Some neighborhood park projects include the Roxhill Wetland and Bog Park in West Seattle and the restoration of the 500 Area of Discovery Park, both of which received Merit Awards from the Washington Chapter of the American Society of Landscape Architects.

==Recognition==
The American Society of Landscape Architects (ASLA) awarded Anderson for his designs in the Tables of Water in Lake Washington (Washington State), the Mount Saint Helens National Volcanic Monument project, the Trillium Projects in Seattle, and the Arthur Ross Terrace design in Manhattan, New York and the Olympic Sculpture Park (4), Seattle, WA.

The Washington State Chapter of the American Society of Landscape Architects inducted Anderson into the Council of Fellows in 2006.

==Emo Urbanism (Big Nature)==
Anderson has defined his emerging design theory as “Emo Urbanism.” It is differentiated from other conceptual processes with a focus on art, culture, ecology, and the fourth dimension. He emphasizes authentic landscape—habitat and complete ecosystems—within an ordered human environment. His work on the Olympic Sculpture Park in Seattle, WA is an example of this with its paradigm shift in nature/human interaction. Anderson's stroke introduced entropic organization along Seattle's Elliott Bay. His intervention created a native ecosystem responsive to flora, fauna, and the hard lines of existing infrastructure. Anderson made vital the natural processes that sustain a dynamic, human centered world.
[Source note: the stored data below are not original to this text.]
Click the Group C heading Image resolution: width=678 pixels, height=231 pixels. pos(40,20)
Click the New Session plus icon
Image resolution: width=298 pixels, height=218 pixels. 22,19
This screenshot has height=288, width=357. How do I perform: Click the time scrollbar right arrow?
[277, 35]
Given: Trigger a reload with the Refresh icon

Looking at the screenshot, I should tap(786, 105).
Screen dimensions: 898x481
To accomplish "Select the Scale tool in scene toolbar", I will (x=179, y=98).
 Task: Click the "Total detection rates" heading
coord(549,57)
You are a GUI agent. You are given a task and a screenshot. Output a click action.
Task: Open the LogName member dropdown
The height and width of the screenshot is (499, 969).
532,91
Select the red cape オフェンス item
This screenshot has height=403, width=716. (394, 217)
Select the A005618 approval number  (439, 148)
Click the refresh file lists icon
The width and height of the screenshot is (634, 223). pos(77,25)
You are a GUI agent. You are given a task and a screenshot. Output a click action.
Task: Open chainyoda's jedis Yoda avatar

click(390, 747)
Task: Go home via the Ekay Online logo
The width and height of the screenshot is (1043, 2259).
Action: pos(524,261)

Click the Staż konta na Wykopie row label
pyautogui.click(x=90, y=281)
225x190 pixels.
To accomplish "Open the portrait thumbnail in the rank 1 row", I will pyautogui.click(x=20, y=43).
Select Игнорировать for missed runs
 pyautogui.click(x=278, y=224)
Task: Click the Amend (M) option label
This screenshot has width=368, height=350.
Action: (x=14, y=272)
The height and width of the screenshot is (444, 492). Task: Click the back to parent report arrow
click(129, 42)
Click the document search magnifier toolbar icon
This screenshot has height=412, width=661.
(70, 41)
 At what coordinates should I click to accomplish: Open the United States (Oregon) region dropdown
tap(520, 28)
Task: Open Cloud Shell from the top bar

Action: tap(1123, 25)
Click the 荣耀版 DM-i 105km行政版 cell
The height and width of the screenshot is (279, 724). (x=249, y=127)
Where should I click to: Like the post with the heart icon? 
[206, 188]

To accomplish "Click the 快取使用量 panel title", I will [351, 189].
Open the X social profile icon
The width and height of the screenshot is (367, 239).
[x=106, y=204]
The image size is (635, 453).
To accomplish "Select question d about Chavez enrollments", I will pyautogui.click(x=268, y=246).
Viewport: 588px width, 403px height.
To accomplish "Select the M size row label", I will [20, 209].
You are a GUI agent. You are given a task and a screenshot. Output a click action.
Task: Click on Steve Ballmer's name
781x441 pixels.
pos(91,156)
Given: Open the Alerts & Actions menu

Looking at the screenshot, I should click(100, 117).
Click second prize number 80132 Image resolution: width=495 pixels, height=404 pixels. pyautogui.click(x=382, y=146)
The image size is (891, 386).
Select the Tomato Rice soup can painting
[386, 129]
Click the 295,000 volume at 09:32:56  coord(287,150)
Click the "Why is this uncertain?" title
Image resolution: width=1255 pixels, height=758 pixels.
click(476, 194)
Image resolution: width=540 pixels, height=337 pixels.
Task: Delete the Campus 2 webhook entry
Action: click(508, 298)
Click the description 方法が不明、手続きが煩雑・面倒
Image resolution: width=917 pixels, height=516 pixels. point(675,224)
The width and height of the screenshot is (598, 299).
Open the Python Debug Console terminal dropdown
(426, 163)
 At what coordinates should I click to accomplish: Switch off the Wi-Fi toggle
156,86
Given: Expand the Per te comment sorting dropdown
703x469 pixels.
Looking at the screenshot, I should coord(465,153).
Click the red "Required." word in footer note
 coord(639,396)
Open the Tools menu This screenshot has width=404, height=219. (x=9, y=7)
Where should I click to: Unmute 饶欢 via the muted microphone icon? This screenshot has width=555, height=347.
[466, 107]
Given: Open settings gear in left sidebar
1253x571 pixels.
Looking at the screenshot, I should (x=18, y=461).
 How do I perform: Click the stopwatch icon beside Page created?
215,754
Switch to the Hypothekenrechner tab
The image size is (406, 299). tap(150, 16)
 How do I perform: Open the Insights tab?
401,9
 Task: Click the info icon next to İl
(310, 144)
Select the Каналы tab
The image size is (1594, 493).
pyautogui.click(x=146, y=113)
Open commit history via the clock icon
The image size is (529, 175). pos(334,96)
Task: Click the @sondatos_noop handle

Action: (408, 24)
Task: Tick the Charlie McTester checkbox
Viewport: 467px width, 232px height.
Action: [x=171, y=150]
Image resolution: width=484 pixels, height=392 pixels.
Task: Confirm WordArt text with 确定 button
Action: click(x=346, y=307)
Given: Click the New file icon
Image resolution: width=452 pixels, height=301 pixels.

The quality produced through Emo Urbanism is paramount to the tangible connection of person to place. Anderson has described this connection as the “thinness.” It is the simultaneous perception and implicit understanding of the past, present, and future. Excellent design will achieve this in a manner that is simple, immediate, and direct. Anderson believes that its traditional counterpart, “context,” is often just a justification to make a designer's brand fit the site. Within Emo Urbanism, the brand is created from thinness. The result can embrace or contrast the physical manifestation of place, but it must always produce a unique fingerprint.

In contemporary urban planning, rooftops are increasingly used to provide green spaces and outdoor amenities in densely developed cities. The concept of "Big Nature" refers to an approach that incorporates sustainable landscapes, including vegetation based on indigenous or locally adapted species, into rooftop environments. Rather than seeking to reproduce natural ecosystems in their original form, the approach integrates elements of these landscapes into the urban environment. Such rooftop habitats may also provide suitable conditions for local wildlife.

The critical theory of Emo Urbanism was the basis for a seminar of the same name at the Arizona State University in 2012 and 2013.

==Urbanature==
Anderson defines the practice of Emo Urbanism as “urbanature.” In practice, he differentiates between the wilderness and wildness. Henry David Thoreau held that “in wildness is the preservation of the world.” Urbanature implements wildness—the authentic landscape—within the urban environment. Urbanature demonstrates that nature does not exist solely in an untouched wilderness. Ashton Nichols, a professor of English Language and Literature at Dickinson College, first developed the term in relation to ecocriticism and how people perceive the world around them. He states that “the interconnectedness demanded by urbanature insists that human beings are not out of nature when they stand in the streets of Manhattan any more than they are in nature when they stand in the mountain above tree-line in Montana." Urbanature provides the tangible benefits of nature in an environment not traditionally thought of as appropriate. A clear example can be seen in Project Phoenix, an in progress soccer stadium in Haiti. Here Charles has composed a landscape entirely of edibles and a lake containing tilapia for consumption. Composting and recycling facilities are also integrated. Anderson contends that the landscape cannot just be an aesthetic tool, it must also provide for the mental, physical, and social health of people regardless of where they live.

Anderson's award-winning urbanature includes the Alaska Museum of History and Art, the Olympic Sculpture Park, and Trillium Projects and can be seen throughout his monograph, “Wandering Ecologies.”